A full breakdown as a result of, frankly, that was lots:
:has-interest
: Triggers with “mouse curiosity”:has-partial-interest
: Triggers with “keyboard curiosity”:target-of-interest
: Targets with mouse curiosity:target-of-partial-interest
: Targets with keyboard curiosity:target-of-partial-interest::after
: The message displayed when targets have keyboard curiosityinterest-show-delay
: Theearlier than which the curiosity goal seems
interest-hide-delay
: Theearlier than which the curiosity goal disappears
interest-delay
: Shorthand forinterest-show-delay
andinterest-hide-delay
It really works with anchors, too
Nothing actually new right here so far as what we’ve already mentioned, however I discover it cool that we are able to use anchor parts declaratively identical to curiosity invokers:
Conclusion
On the floor, curiosity invokers are merely hover-triggered popovers, however touchscreen units have by no means dealt with hovering effectively. As well as, hovering is vulnerable to human-error, and we definitely don’t need to drive keyboards and display screen readers to tab right into a minefield of focusables. There’s lots to think about, and Open UI have achieved an exquisite job of guaranteeing that consumer brokers do the lion’s share of it.

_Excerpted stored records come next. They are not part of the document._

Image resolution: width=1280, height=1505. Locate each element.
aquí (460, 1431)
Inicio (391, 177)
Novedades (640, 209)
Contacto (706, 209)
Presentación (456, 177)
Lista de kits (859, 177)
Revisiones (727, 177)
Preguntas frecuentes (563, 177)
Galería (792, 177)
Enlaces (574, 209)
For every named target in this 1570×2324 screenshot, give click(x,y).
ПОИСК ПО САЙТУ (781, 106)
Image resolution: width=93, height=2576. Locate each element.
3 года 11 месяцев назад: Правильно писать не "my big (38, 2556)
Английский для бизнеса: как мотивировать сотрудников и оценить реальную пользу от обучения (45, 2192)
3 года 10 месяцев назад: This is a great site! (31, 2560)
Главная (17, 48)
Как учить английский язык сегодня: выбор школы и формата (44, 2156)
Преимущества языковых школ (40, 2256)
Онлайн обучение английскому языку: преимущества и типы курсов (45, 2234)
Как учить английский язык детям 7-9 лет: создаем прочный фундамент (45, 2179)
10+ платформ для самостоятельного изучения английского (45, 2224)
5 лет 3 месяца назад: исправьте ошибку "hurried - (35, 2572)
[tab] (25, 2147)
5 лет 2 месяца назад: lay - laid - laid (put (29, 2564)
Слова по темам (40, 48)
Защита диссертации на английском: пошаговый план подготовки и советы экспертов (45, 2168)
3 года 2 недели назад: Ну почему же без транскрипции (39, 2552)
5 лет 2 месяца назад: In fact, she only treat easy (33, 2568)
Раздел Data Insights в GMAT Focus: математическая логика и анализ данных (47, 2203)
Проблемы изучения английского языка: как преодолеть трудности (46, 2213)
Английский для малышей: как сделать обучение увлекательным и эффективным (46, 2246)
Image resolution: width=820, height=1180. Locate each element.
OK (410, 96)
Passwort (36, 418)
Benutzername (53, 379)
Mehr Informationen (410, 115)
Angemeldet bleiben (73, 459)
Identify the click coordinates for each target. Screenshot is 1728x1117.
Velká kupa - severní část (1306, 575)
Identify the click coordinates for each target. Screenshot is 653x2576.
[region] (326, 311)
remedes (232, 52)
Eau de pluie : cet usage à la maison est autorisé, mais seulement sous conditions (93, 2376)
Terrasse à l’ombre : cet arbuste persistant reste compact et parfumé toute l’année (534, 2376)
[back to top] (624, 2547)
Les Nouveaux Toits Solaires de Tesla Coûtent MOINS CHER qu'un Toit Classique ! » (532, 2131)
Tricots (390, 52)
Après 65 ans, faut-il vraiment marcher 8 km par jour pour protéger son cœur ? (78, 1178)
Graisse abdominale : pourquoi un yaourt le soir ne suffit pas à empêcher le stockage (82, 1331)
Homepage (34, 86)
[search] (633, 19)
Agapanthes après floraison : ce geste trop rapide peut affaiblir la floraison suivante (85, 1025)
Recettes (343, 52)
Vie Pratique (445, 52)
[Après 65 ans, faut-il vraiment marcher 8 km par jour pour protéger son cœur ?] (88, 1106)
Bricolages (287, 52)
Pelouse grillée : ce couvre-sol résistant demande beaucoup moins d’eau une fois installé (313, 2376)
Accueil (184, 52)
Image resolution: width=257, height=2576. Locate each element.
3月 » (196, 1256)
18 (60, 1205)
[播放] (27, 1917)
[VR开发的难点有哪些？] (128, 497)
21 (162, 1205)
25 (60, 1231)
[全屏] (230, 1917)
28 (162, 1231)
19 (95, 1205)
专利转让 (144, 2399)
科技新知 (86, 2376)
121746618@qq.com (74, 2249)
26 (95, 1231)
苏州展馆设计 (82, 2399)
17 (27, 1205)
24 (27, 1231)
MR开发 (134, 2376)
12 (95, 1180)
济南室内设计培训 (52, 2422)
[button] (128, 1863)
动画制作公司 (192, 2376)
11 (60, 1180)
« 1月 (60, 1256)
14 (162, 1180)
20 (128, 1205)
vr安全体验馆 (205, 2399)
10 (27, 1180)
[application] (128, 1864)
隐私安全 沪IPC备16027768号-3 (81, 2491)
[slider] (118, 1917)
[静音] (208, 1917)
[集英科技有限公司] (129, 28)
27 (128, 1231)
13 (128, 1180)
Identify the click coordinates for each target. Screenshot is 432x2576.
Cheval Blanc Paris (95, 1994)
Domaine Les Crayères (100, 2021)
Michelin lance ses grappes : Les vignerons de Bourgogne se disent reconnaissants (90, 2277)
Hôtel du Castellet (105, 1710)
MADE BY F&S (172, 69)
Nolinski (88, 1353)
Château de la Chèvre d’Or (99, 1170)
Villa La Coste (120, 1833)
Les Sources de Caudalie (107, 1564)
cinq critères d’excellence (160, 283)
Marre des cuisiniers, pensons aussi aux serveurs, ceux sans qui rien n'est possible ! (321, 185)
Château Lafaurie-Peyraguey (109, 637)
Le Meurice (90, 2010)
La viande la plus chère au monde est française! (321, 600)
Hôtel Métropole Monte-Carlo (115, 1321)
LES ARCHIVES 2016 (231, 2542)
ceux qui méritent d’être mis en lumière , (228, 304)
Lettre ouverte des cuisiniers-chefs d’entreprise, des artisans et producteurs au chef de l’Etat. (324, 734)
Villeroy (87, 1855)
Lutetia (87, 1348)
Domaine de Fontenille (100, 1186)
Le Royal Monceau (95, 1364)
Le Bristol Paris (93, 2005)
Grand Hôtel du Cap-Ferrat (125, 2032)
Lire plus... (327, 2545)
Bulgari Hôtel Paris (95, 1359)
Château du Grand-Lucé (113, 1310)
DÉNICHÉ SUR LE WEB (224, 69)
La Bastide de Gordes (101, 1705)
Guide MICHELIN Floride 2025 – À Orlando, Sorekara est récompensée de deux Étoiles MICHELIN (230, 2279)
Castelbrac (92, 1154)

However there’s nonetheless extra to think about. For instance, how precisely would we open curiosity targets on touchscreen units? Lengthy-press + “View extra information” from the context menu appears to be the perfect strategy for the time being, however that’s a tricky one!
And, as we’ve mentioned, there’s lots for us to think about, too, similar to these delay timings and the way curiosity invokers needs to be styled. What ought to curiosity triggers and targets seem like after they have curiosity? What in regards to the hotkey instruction? We’re speaking about some new ideas right here, which may require new UX conventions.
Honorable point out: We’re additionally getting interactivity: not-keyboard-focusable
out of this, which may assist us to construct keyboard-friendlier parts with CSS.
There’s lots to like right here, and I simply know that individuals are going to create unimaginable tooltips and hover playing cards and extra with this.